(Collected data)
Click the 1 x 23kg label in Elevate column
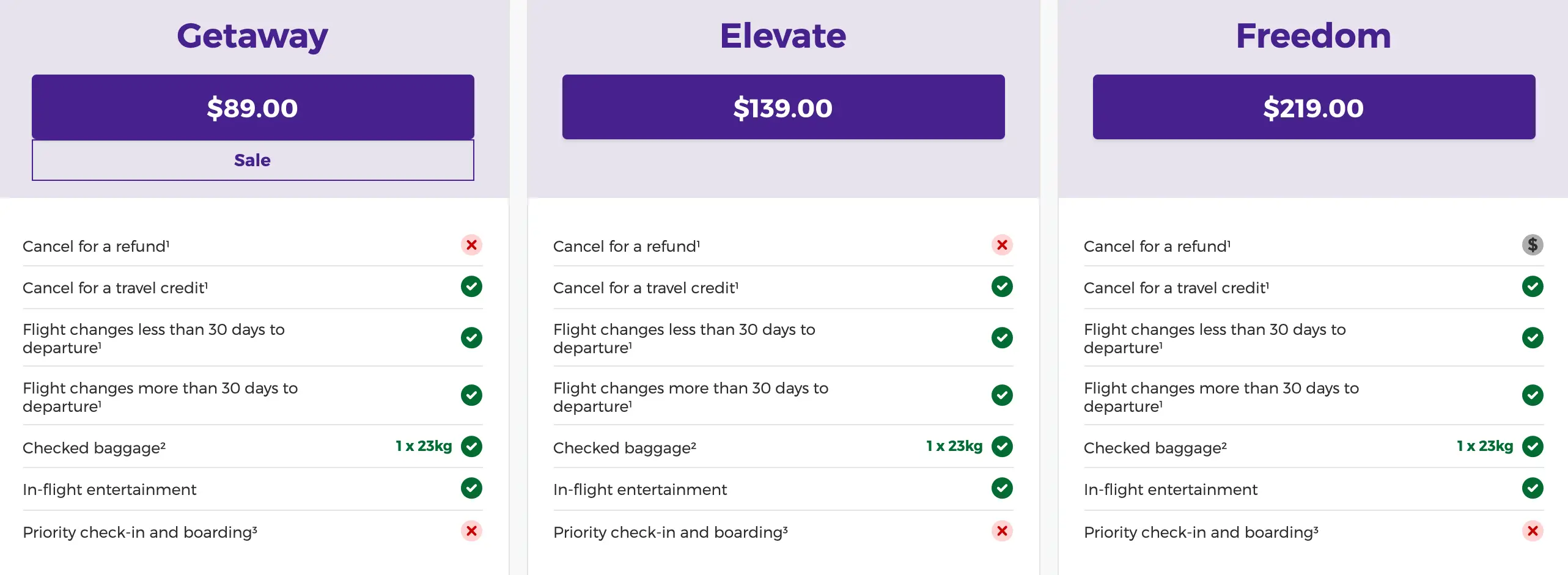 954,447
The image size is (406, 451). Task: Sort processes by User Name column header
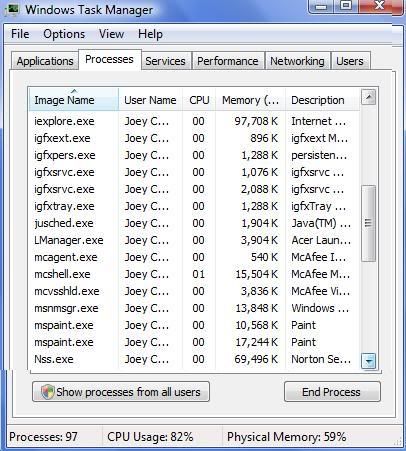(x=150, y=100)
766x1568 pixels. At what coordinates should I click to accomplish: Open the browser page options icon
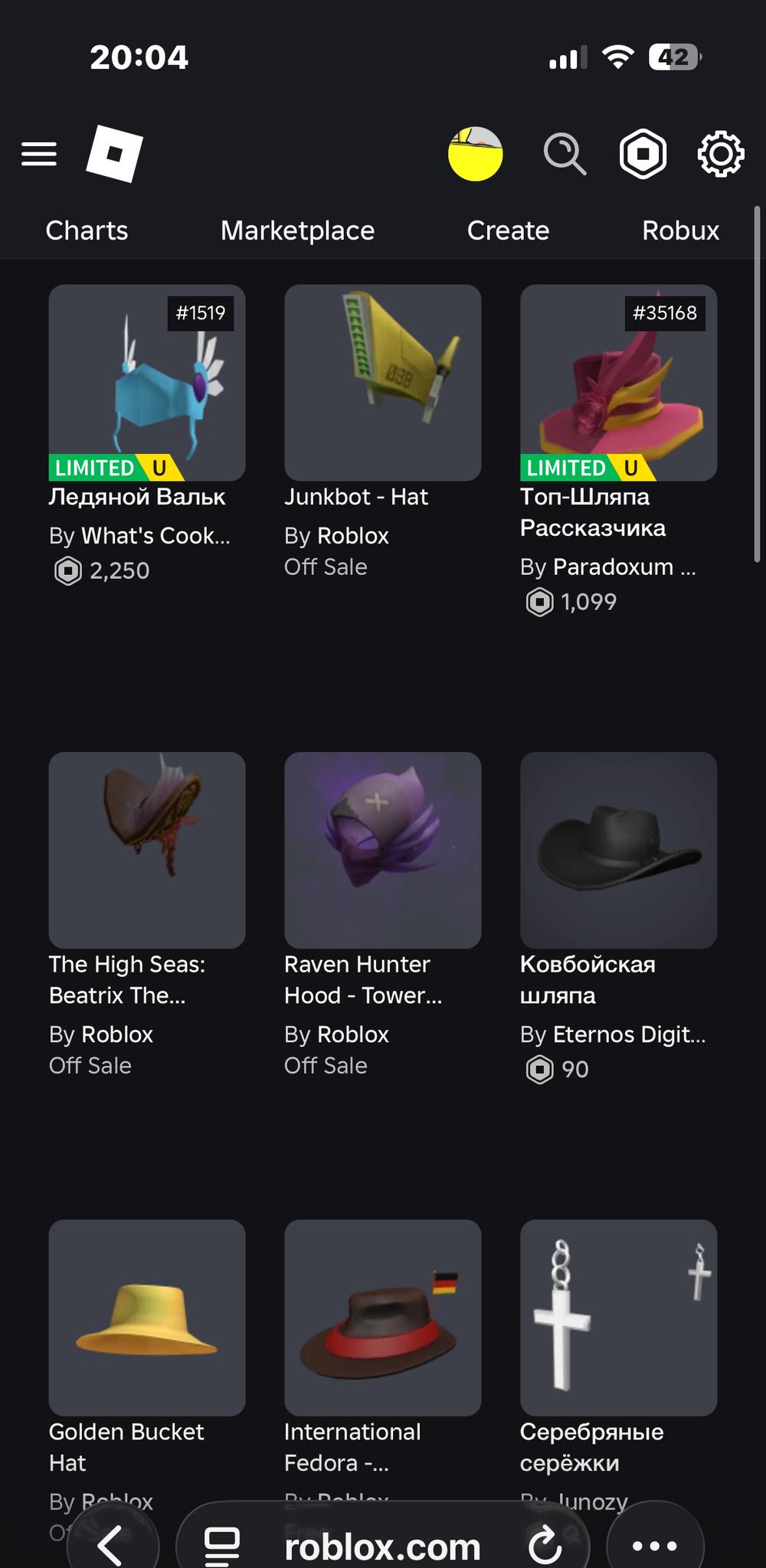222,1545
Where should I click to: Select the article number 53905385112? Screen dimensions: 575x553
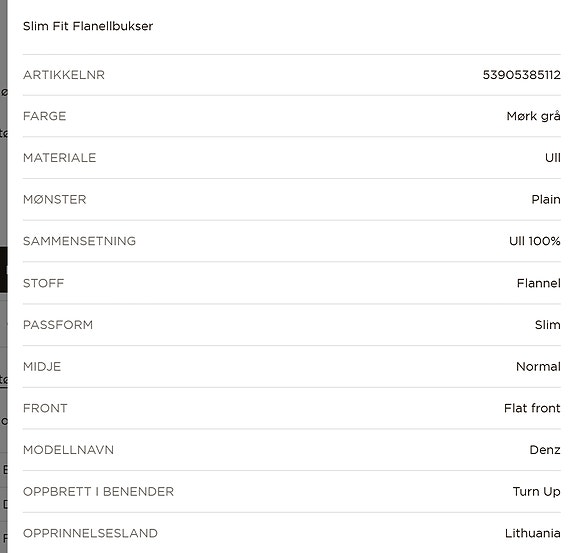pos(521,75)
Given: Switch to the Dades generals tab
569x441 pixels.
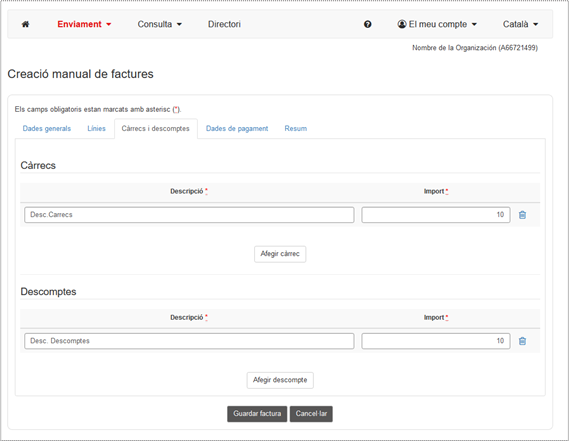Looking at the screenshot, I should point(47,128).
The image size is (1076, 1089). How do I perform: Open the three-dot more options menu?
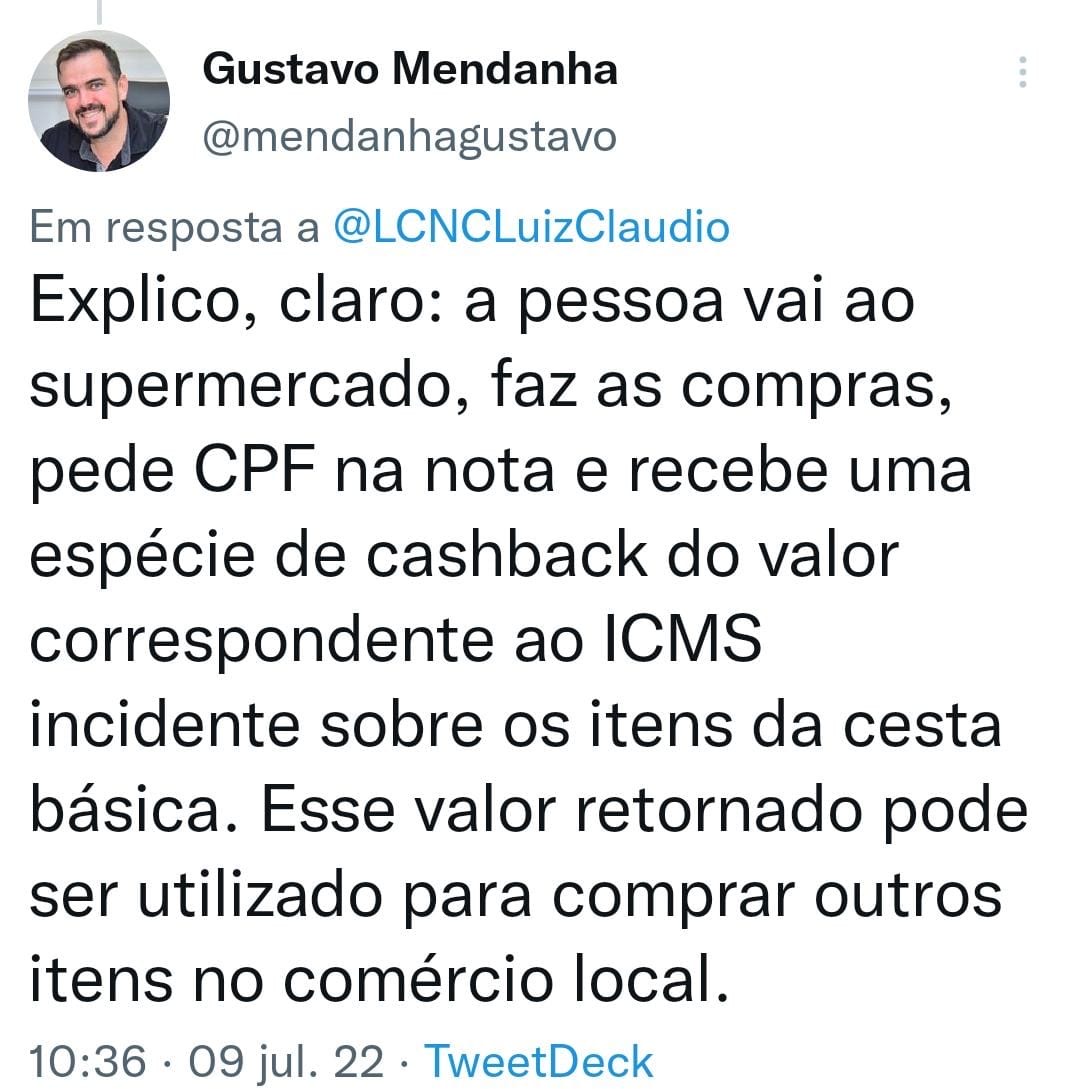[1023, 72]
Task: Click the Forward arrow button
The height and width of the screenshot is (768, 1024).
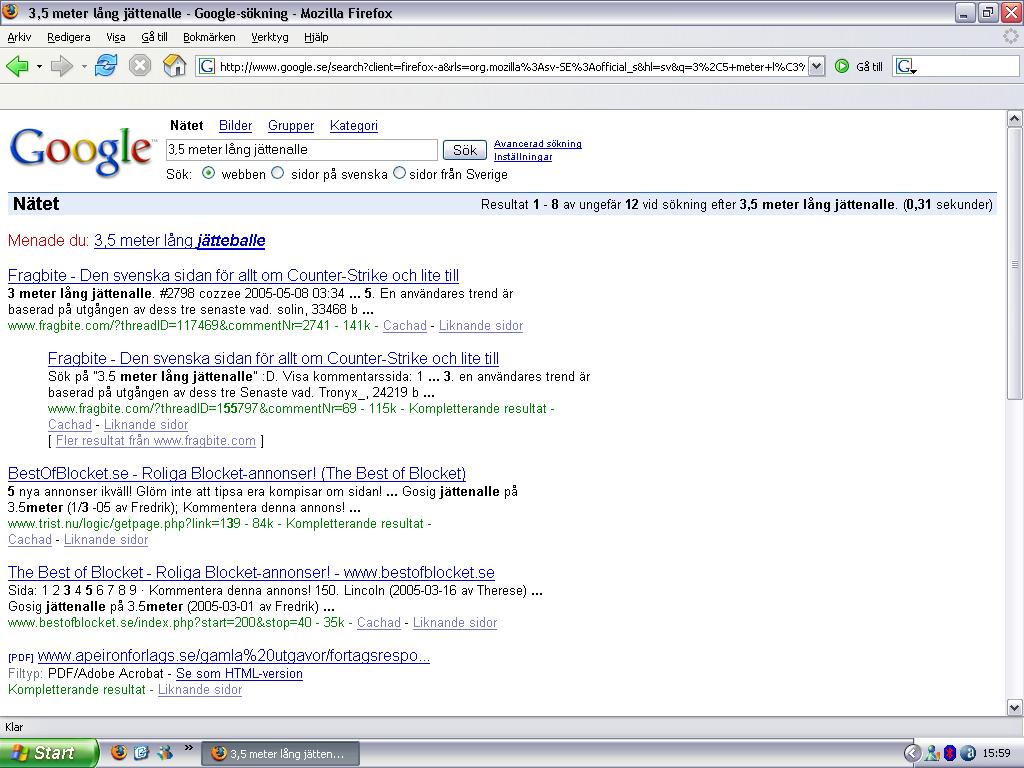Action: (61, 66)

■ What this task involves: Those lines of the records above that run from the one containing "766x1568 pixels. At" through the one containing "Task: Click the Forward arrow button" should be returned exactly, with no pictures among them.

■ Answer for the task:
766x1568 pixels. At what coordinates should I click to accomplish: Open the browser page options icon
222,1545
Where should I click to: Select the article number 53905385112? Screen dimensions: 575x553
pos(521,75)
Given: Switch to the Dades generals tab
569x441 pixels.
Looking at the screenshot, I should point(47,128).
The image size is (1076, 1089). How do I perform: Open the three-dot more options menu?
[1023, 72]
Task: Click the Forward arrow button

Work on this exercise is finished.